Ce qui étonne, dans la poésie d'Henri Michaux, c'est cette force, jointe à ce silence. Il n'y a sans doute aucun autre poète de ce monde occidental (car l'on trouve naturellement beaucoup plus d'affinités avec l‘Orient et cette science de l'économie des haïkus ) qui sache dire tant de choses en si peu de mots.
Le pouvoir de cette parole est d'action, parce qu'il n'est pas illustration, ni prétexte, mais création immédiate à la manière d'un geste, à la manière d'une danse. On est pris par l'urgence de ce qui est dit, de ce qui est montré : choses cachées, choses sacrées parfois, que l'on avait pas su voir et qui étaient restées à l'arrière plan de la conscience ; chose que l'on gardait, sans le savoir, comme derrière l'occiput, et dont on ressentait confusément la douleur. Choses neuves, inouïes, trop rapides pour nos yeux, trop lointaines pour nos sens ; choses au bord de l'infini, à la limite du son, de la couleur, du goût, de la chaleur. Car c'étaient parfois des choses pour les chauves-souris et pour les libellules plutôt que pour les hommes : ainsi des résurgences de Qui je fus ou des notations magiques de Passages.
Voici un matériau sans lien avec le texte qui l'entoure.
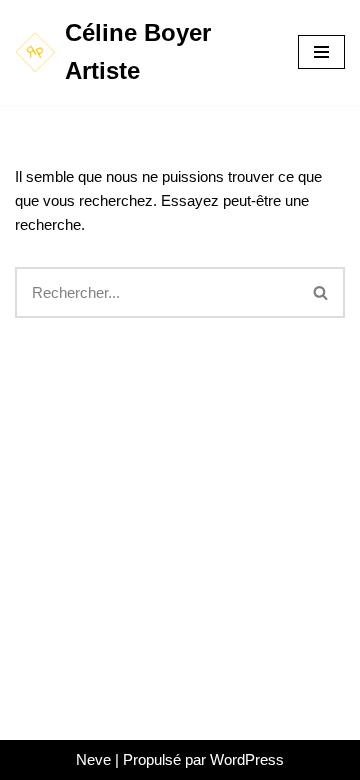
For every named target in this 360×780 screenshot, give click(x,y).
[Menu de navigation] (321, 52)
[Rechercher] (321, 292)
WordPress (247, 759)
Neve (93, 759)
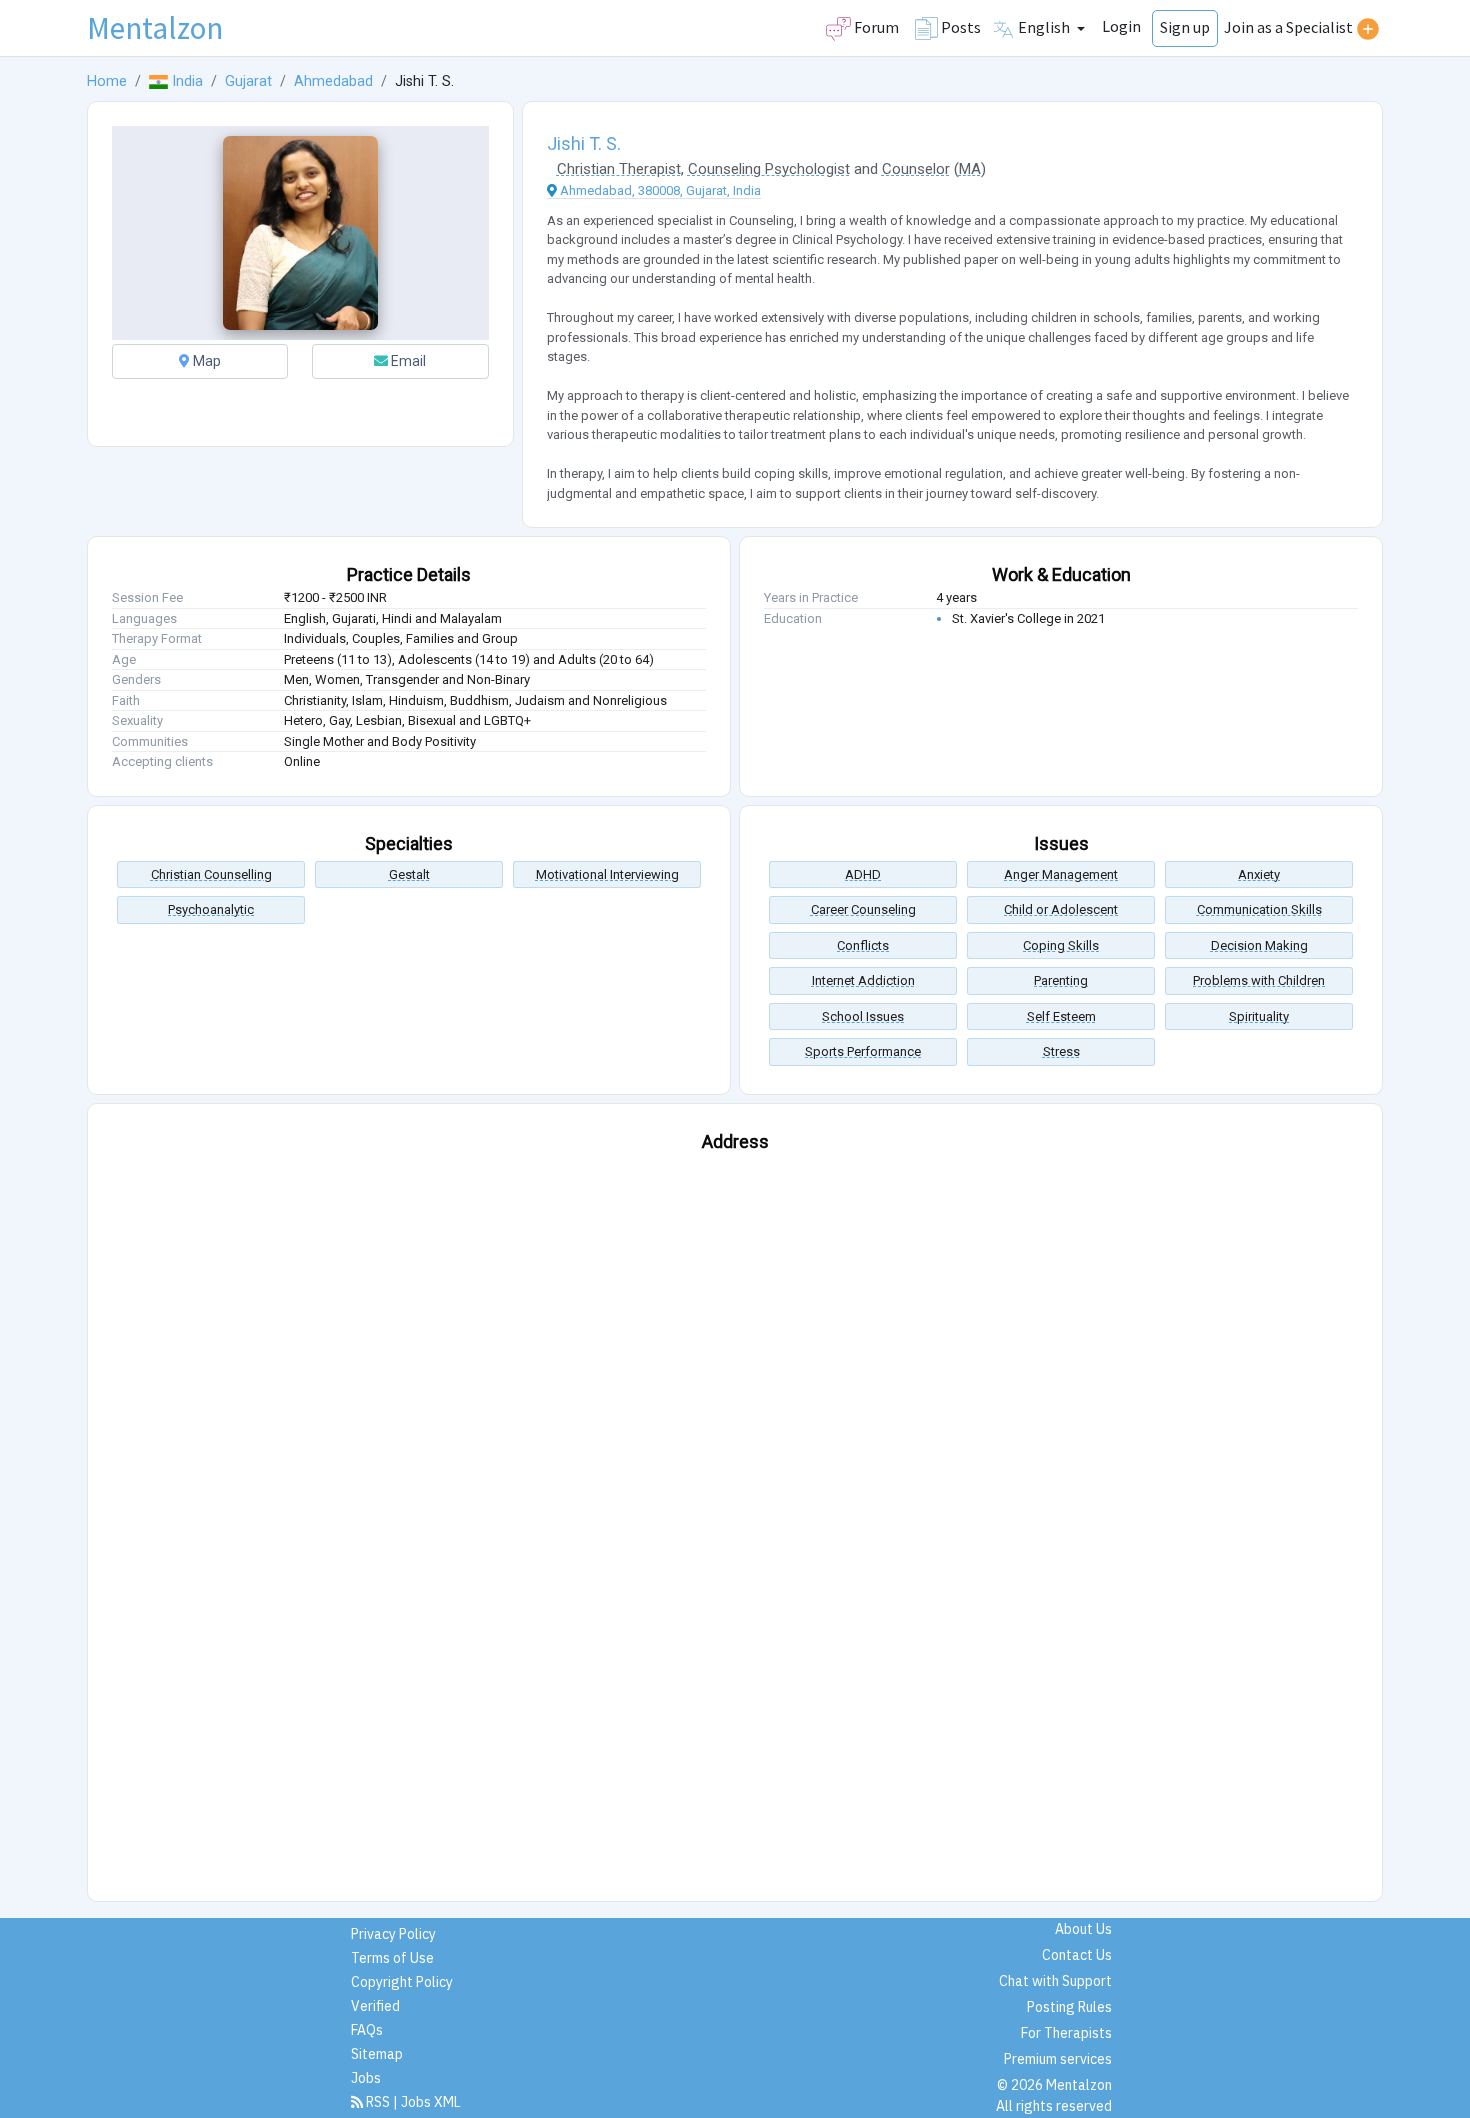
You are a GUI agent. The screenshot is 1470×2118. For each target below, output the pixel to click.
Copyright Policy (402, 1982)
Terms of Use (392, 1958)
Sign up (1185, 27)
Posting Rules (1069, 2007)
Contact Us (1077, 1955)
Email (407, 361)
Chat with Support (1055, 1981)
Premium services (1058, 2059)
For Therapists (1066, 2033)
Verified (375, 2006)
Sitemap (377, 2054)
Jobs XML (431, 2102)
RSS (378, 2102)
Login (1121, 26)
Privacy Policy (393, 1934)
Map (205, 361)
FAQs (367, 2030)
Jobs (366, 2078)
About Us (1083, 1929)
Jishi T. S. (584, 143)
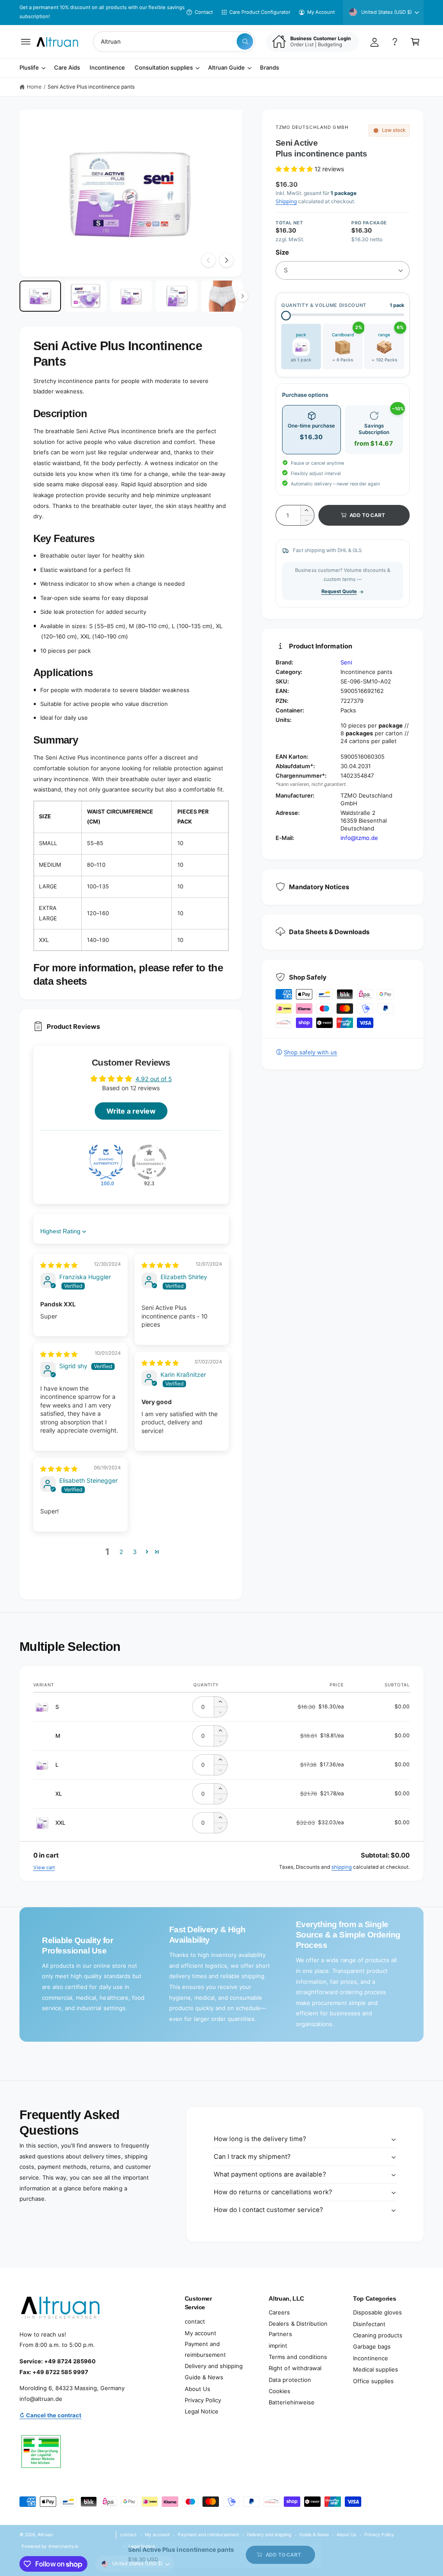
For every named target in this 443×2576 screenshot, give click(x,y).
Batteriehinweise (291, 2402)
Michaux sait capter ces choses, puis les donner par la vibration de quelques syllabes. Il faudrait parler du sens animal qui est le sien, de cette magie naturelle, de ce sens qu’il nous donne aussi parfois quand il le veut.
Regard de l'aigle, oreille du coyote, peau du serpent, rapidité des grands squales, vitesse aérienne des mouches, ou lenteur des méduses. Tous ces secrets vivants sont dans sa parole, parce qu'elle naît d'un rythme, d'un acte, et non d'une pensée logique. C'est difficile pour nous de tout percevoir, de tout recevoir. Les messages fulgurent, les images éclatent, les mots zèbrent l'espace, jaillissent ; ou bien au contraire viennent les longs mouvements pesants qui nous étreignent, nous gèlent dans leur masse ; la peur, l'angoisse de La ralentie, le rêve crépusculaire de la Grande Garabagne. Quand cela s'achève, pourtant, nous ressentons le terrible silence, et nous voudrions vivre dans la poésie, à jamais. Il nous faudra bien des jours pour aller jusqu'au bout d’un seul de ces traits. Il faudra la vie entière peut-être, pour oser voir les parages du territoire inconnu où le poète a déjà trouvé sa demeure.
Iniji, icebergs ,ces deux poèmes extrêmes de la langue française (séparés par 20 années), parmi les plus beaux qu'elle a portés, les plus purs, les plus vrais. Qu'importent les artifices de style, les prouesses techniques, les sens cachés, quand la poésie est cette force, cet instinct, cet acte liéaux éléments de la vie dans l'univers ? Je veux lire la poésie d’Henri Michaux comme un voyage. Comme on voyage, au hasard des rails, des routes et des courants marins, quelquefois à l'envers, ou bien face a l'avenir, à la découverte de contrées qu'on avait jamais rêvées C'est le propre de la poésie de donner ce sentiment d'être en un lieu, debout sur une terre. La parole de Michaux nous éloigne de notre monde, nous guide à l'aventure, nous donne un autre monde. Lire est voyager, car nous oublions ce que nous sommes, nous entendons un nouveau langage.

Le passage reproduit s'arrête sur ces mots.